■ **YOUR INSTRUCTIONS**
The answer must be every line of the records in which the string "house" appears.
+ + + + +
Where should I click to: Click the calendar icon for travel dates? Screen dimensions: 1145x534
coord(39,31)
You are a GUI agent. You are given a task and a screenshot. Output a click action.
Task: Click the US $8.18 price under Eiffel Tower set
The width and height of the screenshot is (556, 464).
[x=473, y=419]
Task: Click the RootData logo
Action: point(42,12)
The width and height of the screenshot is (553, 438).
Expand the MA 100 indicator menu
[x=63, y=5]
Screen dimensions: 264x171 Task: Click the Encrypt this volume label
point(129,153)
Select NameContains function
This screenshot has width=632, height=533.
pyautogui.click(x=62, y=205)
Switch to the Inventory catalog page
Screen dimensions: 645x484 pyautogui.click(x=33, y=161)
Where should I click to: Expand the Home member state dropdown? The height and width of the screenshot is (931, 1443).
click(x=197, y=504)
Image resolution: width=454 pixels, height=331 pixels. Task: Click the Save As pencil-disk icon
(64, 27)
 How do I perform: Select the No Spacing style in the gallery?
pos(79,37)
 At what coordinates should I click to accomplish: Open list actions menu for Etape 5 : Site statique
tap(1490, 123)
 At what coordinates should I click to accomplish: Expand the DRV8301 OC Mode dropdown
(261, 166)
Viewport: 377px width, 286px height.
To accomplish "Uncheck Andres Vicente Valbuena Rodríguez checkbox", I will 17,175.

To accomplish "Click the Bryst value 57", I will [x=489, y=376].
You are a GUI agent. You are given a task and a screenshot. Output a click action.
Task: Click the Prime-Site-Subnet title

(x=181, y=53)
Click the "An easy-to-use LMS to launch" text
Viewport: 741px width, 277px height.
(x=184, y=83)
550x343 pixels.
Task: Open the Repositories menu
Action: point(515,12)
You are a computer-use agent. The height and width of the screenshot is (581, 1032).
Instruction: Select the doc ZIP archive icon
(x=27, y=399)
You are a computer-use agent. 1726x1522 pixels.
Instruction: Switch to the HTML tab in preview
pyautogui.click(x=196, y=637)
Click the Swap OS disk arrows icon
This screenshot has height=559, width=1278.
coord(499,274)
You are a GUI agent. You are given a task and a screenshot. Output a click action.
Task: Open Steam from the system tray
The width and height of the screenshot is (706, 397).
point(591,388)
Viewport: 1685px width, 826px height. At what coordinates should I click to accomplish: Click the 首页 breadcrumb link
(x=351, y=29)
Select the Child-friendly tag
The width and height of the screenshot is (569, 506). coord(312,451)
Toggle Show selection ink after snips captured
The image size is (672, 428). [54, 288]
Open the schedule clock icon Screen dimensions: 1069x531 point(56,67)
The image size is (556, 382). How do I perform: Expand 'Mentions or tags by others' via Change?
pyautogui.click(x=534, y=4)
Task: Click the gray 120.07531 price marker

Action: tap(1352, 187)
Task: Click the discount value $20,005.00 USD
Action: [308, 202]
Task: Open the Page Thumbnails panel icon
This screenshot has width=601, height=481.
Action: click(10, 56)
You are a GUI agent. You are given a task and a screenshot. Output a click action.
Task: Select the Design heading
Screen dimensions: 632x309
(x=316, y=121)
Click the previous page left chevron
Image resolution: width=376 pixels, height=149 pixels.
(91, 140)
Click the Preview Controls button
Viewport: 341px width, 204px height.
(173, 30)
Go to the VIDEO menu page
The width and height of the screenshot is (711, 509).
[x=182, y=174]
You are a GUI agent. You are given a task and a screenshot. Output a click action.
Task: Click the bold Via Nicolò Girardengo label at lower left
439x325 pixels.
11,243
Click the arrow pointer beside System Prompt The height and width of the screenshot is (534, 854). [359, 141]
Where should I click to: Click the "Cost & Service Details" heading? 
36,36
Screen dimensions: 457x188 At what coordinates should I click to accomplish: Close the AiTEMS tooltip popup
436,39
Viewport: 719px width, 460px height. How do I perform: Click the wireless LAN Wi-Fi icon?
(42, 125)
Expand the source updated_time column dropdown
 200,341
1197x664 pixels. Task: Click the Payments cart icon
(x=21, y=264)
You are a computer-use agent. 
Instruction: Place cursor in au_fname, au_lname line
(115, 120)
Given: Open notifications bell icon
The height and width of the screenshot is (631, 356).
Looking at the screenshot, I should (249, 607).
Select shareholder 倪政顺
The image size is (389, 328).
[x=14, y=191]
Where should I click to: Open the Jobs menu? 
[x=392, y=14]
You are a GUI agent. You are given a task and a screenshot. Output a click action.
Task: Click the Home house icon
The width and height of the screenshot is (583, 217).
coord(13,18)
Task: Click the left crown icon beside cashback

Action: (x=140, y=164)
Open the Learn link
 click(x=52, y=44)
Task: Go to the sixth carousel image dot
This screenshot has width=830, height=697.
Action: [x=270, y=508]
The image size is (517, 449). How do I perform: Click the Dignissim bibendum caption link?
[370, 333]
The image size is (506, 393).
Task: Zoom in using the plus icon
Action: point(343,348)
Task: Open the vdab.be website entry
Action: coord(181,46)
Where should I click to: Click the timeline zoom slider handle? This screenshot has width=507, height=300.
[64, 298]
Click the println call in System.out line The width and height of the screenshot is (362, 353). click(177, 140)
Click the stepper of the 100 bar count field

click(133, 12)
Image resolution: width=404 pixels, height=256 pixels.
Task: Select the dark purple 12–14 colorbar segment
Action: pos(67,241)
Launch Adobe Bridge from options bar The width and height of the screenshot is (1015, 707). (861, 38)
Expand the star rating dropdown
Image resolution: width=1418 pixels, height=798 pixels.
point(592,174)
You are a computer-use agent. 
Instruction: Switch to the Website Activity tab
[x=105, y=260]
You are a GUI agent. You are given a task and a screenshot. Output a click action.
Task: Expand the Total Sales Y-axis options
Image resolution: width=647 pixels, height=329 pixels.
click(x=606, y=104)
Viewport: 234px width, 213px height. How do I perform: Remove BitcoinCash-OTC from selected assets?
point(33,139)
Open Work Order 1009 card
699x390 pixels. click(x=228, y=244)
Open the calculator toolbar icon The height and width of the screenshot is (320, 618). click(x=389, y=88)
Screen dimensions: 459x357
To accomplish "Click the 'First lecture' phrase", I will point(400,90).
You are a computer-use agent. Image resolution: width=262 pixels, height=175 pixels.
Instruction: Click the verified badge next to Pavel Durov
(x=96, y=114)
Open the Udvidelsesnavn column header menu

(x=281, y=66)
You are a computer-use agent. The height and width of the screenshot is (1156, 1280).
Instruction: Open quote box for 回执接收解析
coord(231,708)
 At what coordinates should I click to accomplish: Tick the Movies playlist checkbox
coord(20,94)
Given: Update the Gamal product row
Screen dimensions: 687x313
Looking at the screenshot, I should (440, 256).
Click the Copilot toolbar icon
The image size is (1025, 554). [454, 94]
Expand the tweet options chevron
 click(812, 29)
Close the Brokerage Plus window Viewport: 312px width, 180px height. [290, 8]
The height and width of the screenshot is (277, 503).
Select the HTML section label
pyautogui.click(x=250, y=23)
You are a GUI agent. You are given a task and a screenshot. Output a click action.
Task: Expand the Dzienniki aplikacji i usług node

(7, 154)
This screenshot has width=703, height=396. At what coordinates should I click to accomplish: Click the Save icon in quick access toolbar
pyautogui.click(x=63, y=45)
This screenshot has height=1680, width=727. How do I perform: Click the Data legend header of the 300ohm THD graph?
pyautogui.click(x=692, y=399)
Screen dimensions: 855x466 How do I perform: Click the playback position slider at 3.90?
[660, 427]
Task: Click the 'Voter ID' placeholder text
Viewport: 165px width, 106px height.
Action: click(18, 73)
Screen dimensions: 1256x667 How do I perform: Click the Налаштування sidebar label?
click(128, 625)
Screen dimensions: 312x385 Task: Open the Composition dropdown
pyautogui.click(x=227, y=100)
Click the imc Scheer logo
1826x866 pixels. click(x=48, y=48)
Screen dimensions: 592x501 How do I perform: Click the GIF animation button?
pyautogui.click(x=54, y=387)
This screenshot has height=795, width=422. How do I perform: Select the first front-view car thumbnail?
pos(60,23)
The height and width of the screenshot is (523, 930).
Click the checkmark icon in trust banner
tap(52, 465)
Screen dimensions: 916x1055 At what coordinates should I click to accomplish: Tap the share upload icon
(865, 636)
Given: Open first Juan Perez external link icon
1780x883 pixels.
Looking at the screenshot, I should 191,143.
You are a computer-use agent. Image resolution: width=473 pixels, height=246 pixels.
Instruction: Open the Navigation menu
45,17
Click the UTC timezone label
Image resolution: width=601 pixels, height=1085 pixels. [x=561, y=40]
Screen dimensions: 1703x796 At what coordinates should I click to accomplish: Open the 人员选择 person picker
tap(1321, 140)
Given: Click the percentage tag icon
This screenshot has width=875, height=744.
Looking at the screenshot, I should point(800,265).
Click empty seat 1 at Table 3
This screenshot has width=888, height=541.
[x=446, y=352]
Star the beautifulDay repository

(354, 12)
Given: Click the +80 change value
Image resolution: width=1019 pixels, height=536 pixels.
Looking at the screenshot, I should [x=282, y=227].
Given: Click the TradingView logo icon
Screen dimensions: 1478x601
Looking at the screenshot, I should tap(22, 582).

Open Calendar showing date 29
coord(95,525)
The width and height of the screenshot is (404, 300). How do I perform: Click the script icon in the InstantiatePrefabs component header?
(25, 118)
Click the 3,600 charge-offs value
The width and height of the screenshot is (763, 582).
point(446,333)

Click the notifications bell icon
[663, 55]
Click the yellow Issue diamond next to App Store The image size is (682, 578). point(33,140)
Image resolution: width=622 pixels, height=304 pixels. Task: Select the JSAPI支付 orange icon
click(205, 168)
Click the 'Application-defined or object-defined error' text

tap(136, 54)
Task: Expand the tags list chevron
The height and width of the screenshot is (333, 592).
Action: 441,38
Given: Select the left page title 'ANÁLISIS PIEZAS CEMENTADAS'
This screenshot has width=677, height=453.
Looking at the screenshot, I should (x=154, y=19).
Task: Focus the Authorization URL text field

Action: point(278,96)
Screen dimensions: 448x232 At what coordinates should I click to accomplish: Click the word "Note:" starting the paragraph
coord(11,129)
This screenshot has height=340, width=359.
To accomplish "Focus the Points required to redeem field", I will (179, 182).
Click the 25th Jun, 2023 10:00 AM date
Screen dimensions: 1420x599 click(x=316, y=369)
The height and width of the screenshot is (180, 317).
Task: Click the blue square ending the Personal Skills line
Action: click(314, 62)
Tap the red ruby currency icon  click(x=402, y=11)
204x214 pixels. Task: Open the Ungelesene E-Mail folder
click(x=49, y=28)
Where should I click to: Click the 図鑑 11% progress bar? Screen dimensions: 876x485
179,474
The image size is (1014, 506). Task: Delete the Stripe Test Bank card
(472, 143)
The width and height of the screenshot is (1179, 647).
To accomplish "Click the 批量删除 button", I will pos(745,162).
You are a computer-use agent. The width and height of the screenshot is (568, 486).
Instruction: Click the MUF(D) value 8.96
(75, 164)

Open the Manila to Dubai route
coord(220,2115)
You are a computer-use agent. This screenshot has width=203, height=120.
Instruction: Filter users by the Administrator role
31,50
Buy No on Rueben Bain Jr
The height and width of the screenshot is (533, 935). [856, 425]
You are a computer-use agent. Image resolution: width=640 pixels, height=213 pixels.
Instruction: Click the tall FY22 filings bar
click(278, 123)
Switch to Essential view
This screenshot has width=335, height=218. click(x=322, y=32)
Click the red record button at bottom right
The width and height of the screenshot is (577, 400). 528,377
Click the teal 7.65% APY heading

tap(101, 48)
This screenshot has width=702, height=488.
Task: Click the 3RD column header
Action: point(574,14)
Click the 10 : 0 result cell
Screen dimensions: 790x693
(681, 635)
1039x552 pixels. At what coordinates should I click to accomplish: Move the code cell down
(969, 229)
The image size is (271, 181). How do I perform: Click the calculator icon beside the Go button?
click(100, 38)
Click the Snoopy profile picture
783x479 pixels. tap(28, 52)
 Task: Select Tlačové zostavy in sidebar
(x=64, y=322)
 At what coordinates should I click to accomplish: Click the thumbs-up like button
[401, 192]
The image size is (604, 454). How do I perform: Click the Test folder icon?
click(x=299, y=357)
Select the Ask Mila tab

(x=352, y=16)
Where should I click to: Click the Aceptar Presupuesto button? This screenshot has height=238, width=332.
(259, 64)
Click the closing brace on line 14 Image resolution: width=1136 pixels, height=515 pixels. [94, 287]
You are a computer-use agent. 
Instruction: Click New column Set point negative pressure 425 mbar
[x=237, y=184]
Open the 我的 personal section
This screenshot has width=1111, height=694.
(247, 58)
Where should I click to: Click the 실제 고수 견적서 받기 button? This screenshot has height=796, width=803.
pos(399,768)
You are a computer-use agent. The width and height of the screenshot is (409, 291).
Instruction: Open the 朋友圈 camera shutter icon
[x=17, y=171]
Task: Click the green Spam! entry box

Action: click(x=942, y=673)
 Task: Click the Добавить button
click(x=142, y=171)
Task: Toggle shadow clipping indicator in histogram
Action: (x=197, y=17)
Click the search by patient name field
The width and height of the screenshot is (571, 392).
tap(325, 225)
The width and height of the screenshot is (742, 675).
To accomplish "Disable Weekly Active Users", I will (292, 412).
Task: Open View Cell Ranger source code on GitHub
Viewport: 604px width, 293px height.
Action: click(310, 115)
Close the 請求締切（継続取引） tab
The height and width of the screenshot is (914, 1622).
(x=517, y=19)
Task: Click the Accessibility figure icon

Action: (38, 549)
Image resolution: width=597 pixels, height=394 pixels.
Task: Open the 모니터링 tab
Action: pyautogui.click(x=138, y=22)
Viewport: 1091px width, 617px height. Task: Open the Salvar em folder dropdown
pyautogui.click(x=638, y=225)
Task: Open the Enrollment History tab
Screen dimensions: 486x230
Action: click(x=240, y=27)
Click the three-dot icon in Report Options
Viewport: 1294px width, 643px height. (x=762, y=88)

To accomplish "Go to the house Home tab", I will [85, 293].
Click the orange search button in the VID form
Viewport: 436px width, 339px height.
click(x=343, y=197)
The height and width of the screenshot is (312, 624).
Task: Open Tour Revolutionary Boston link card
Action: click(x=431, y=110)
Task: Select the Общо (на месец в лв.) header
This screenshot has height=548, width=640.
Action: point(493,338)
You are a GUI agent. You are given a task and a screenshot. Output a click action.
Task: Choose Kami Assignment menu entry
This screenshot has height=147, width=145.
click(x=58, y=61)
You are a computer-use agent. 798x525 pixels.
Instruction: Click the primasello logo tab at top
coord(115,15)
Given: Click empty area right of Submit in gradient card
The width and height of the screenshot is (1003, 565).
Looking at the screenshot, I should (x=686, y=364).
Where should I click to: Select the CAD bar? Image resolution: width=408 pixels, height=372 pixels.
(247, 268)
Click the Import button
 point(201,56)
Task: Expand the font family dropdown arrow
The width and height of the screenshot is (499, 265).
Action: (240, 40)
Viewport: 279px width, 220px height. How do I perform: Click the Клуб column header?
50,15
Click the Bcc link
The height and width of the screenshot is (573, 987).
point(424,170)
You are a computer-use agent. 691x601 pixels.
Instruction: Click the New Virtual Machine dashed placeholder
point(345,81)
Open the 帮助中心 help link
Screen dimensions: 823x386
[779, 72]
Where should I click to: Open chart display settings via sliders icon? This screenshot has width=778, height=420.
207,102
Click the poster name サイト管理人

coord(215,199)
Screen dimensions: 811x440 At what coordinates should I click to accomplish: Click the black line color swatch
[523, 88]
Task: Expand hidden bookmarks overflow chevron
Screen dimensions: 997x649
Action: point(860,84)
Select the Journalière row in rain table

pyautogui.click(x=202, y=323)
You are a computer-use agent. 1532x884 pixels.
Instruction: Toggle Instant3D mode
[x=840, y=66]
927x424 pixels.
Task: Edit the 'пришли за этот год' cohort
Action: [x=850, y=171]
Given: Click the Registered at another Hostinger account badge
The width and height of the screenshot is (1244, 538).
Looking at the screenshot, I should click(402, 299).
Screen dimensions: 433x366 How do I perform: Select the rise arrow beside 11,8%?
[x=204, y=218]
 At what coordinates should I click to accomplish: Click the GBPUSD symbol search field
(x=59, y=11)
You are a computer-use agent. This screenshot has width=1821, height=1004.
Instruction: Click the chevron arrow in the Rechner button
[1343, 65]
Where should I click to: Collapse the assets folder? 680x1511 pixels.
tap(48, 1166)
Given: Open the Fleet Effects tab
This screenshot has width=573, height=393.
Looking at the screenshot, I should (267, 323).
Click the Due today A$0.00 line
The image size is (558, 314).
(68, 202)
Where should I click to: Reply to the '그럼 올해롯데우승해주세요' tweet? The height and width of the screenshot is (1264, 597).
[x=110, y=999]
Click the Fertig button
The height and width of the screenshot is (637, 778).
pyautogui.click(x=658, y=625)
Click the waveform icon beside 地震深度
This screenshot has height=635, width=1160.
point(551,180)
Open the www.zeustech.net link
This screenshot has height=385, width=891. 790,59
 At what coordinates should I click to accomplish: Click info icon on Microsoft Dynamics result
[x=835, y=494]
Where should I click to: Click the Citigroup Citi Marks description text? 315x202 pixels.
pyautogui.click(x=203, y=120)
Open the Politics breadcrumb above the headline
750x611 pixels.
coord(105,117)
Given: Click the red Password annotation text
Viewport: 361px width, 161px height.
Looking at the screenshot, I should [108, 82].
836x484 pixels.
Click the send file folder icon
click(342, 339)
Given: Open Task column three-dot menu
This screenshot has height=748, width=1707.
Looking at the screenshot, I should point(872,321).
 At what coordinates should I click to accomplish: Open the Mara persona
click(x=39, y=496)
+ + + + +
■ **THE ANSWER**
Task: Click the Home house icon
To accomplish "Go to the house Home tab", I will [85, 293].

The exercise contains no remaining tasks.